§ TASK ITEM
Convert the lines from the one containing "Describe the element at coordinates (1882, 337)" up to and including the one containing "What do you" into a JSON list of strings, with one string per line and any blank lines omitted.

§ DATA TO USE
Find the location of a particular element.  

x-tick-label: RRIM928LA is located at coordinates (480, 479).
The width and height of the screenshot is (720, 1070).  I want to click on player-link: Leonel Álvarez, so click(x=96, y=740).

---

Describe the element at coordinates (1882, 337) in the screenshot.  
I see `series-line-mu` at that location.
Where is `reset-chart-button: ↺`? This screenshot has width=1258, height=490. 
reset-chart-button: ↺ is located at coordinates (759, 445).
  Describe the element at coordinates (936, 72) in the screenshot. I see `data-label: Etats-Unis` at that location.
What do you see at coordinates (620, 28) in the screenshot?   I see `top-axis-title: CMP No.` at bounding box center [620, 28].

§ REPLY TO THE EXERCISE
[
  "Describe the element at coordinates (1882, 337) in the screenshot.  ",
  "I see `series-line-mu` at that location.",
  "Where is `reset-chart-button: ↺`? This screenshot has width=1258, height=490. ",
  "reset-chart-button: ↺ is located at coordinates (759, 445).",
  "  Describe the element at coordinates (936, 72) in the screenshot. I see `data-label: Etats-Unis` at that location.",
  "What do you see at coordinates (620, 28) in the screenshot?   I see `top-axis-title: CMP No.` at bounding box center [620, 28]."
]